_Your task_
Rewrite the rows below as a numbered list with one line per number, and drop every blank line.

_Dataset extract_
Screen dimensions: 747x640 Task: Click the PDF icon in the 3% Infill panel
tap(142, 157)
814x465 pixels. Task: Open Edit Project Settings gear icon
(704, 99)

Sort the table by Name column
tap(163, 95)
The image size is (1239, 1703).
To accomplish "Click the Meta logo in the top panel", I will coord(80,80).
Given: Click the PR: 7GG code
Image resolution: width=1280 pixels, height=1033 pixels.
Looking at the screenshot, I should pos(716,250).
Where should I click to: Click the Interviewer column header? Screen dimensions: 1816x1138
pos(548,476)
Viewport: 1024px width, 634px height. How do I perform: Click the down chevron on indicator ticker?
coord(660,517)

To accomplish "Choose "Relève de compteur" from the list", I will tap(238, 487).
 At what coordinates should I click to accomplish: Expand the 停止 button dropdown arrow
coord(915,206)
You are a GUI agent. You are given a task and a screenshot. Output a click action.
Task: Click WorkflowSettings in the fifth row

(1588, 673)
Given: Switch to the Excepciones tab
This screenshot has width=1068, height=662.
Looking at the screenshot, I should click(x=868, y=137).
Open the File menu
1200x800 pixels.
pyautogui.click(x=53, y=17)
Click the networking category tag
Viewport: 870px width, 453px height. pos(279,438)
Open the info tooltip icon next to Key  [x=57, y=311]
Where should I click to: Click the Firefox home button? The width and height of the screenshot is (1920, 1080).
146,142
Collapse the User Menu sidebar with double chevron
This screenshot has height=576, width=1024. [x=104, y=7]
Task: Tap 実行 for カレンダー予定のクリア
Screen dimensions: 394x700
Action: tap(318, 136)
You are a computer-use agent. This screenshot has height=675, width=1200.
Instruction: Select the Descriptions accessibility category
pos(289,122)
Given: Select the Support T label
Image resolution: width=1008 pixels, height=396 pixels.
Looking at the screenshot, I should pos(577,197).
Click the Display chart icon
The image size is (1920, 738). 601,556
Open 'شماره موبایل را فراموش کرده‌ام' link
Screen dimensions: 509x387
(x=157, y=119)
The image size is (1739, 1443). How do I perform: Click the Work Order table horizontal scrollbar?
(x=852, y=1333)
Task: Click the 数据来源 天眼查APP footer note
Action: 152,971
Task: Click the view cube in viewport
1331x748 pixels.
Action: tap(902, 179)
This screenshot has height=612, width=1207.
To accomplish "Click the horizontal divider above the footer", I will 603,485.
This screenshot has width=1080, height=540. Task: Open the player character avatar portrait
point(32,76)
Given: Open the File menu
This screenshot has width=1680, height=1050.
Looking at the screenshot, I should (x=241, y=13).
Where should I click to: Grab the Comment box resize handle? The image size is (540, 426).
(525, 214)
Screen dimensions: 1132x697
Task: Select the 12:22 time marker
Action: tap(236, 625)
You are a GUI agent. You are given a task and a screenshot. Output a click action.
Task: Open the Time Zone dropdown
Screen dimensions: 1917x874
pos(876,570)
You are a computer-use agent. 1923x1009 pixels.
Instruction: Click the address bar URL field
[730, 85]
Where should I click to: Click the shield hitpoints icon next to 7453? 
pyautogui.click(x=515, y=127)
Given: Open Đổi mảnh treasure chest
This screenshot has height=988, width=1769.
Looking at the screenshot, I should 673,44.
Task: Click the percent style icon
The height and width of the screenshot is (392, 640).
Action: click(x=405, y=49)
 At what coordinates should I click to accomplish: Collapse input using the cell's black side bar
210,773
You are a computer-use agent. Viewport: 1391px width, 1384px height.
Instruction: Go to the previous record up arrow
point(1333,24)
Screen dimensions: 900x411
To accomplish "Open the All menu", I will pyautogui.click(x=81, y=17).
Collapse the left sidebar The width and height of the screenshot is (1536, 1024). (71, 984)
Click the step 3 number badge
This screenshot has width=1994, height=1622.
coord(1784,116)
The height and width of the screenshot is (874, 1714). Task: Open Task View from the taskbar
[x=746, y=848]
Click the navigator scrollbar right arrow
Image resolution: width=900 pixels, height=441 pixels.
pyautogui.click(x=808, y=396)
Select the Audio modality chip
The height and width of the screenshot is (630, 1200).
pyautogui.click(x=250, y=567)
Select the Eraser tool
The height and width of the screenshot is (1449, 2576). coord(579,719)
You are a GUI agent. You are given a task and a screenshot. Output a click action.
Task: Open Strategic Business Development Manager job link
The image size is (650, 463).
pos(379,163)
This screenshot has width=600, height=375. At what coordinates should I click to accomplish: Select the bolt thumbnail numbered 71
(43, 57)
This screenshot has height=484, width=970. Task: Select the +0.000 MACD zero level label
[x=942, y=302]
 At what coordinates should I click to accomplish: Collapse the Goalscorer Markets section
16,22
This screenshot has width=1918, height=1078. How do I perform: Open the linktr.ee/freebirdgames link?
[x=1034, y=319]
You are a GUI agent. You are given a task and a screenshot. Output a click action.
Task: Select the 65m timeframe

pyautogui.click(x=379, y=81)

_Solution for this task_
1. Screen dimensions: 747x640 Task: Click the PDF icon in the 3% Infill panel
2. tap(142, 157)
3. 814x465 pixels. Task: Open Edit Project Settings gear icon
4. (704, 99)
5. Sort the table by Name column
6. tap(163, 95)
7. The image size is (1239, 1703).
8. To accomplish "Click the Meta logo in the top panel", I will coord(80,80).
9. Given: Click the PR: 7GG code
10. Image resolution: width=1280 pixels, height=1033 pixels.
11. Looking at the screenshot, I should pos(716,250).
12. Where should I click to: Click the Interviewer column header? Screen dimensions: 1816x1138
13. pos(548,476)
14. Viewport: 1024px width, 634px height. How do I perform: Click the down chevron on indicator ticker?
15. coord(660,517)
16. To accomplish "Choose "Relève de compteur" from the list", I will tap(238, 487).
17.  At what coordinates should I click to accomplish: Expand the 停止 button dropdown arrow
18. coord(915,206)
19. You are a GUI agent. You are given a task and a screenshot. Output a click action.
20. Task: Click WorkflowSettings in the fifth row
21. (1588, 673)
22. Given: Switch to the Excepciones tab
23. This screenshot has width=1068, height=662.
24. Looking at the screenshot, I should click(x=868, y=137).
25. Open the File menu
26. 1200x800 pixels.
27. pyautogui.click(x=53, y=17)
28. Click the networking category tag
29. Viewport: 870px width, 453px height. pos(279,438)
30. Open the info tooltip icon next to Key  [x=57, y=311]
31. Where should I click to: Click the Firefox home button? The width and height of the screenshot is (1920, 1080).
32. 146,142
33. Collapse the User Menu sidebar with double chevron
34. This screenshot has height=576, width=1024. [x=104, y=7]
35. Task: Tap 実行 for カレンダー予定のクリア
36. Screen dimensions: 394x700
37. Action: tap(318, 136)
38. You are a computer-use agent. This screenshot has height=675, width=1200.
39. Instruction: Select the Descriptions accessibility category
40. pos(289,122)
41. Given: Select the Support T label
42. Image resolution: width=1008 pixels, height=396 pixels.
43. Looking at the screenshot, I should pos(577,197).
44. Click the Display chart icon
45. The image size is (1920, 738). 601,556
46. Open 'شماره موبایل را فراموش کرده‌ام' link
47. Screen dimensions: 509x387
48. (x=157, y=119)
49. The image size is (1739, 1443). How do I perform: Click the Work Order table horizontal scrollbar?
50. (x=852, y=1333)
51. Task: Click the 数据来源 天眼查APP footer note
52. Action: 152,971
53. Task: Click the view cube in viewport
54. 1331x748 pixels.
55. Action: tap(902, 179)
56. This screenshot has height=612, width=1207.
57. To accomplish "Click the horizontal divider above the footer", I will 603,485.
58. This screenshot has width=1080, height=540. Task: Open the player character avatar portrait
59. point(32,76)
60. Given: Open the File menu
61. This screenshot has width=1680, height=1050.
62. Looking at the screenshot, I should (x=241, y=13).
63. Where should I click to: Grab the Comment box resize handle? The image size is (540, 426).
64. (525, 214)
65. Screen dimensions: 1132x697
66. Task: Select the 12:22 time marker
67. Action: tap(236, 625)
68. You are a GUI agent. You are given a task and a screenshot. Output a click action.
69. Task: Open the Time Zone dropdown
70. Screen dimensions: 1917x874
71. pos(876,570)
72. You are a computer-use agent. 1923x1009 pixels.
73. Instruction: Click the address bar URL field
74. [730, 85]
75. Where should I click to: Click the shield hitpoints icon next to 7453? 
76. pyautogui.click(x=515, y=127)
77. Given: Open Đổi mảnh treasure chest
78. This screenshot has height=988, width=1769.
79. Looking at the screenshot, I should 673,44.
80. Task: Click the percent style icon
81. The height and width of the screenshot is (392, 640).
82. Action: click(x=405, y=49)
83.  At what coordinates should I click to accomplish: Collapse input using the cell's black side bar
84. 210,773
85. You are a computer-use agent. Viewport: 1391px width, 1384px height.
86. Instruction: Go to the previous record up arrow
87. point(1333,24)
88. Screen dimensions: 900x411
89. To accomplish "Open the All menu", I will pyautogui.click(x=81, y=17).
90. Collapse the left sidebar The width and height of the screenshot is (1536, 1024). (71, 984)
91. Click the step 3 number badge
92. This screenshot has width=1994, height=1622.
93. coord(1784,116)
94. The height and width of the screenshot is (874, 1714). Task: Open Task View from the taskbar
95. [x=746, y=848]
96. Click the navigator scrollbar right arrow
97. Image resolution: width=900 pixels, height=441 pixels.
98. pyautogui.click(x=808, y=396)
99. Select the Audio modality chip
100. The height and width of the screenshot is (630, 1200).
101. pyautogui.click(x=250, y=567)
102. Select the Eraser tool
103. The height and width of the screenshot is (1449, 2576). coord(579,719)
104. You are a GUI agent. You are given a task and a screenshot. Output a click action.
105. Task: Open Strategic Business Development Manager job link
106. The image size is (650, 463).
107. pos(379,163)
108. This screenshot has width=600, height=375. At what coordinates should I click to accomplish: Select the bolt thumbnail numbered 71
109. (43, 57)
110. This screenshot has height=484, width=970. Task: Select the +0.000 MACD zero level label
111. [x=942, y=302]
112.  At what coordinates should I click to accomplish: Collapse the Goalscorer Markets section
113. 16,22
114. This screenshot has width=1918, height=1078. How do I perform: Open the linktr.ee/freebirdgames link?
115. [x=1034, y=319]
116. You are a GUI agent. You are given a task and a screenshot. Output a click action.
117. Task: Select the 65m timeframe
118. pyautogui.click(x=379, y=81)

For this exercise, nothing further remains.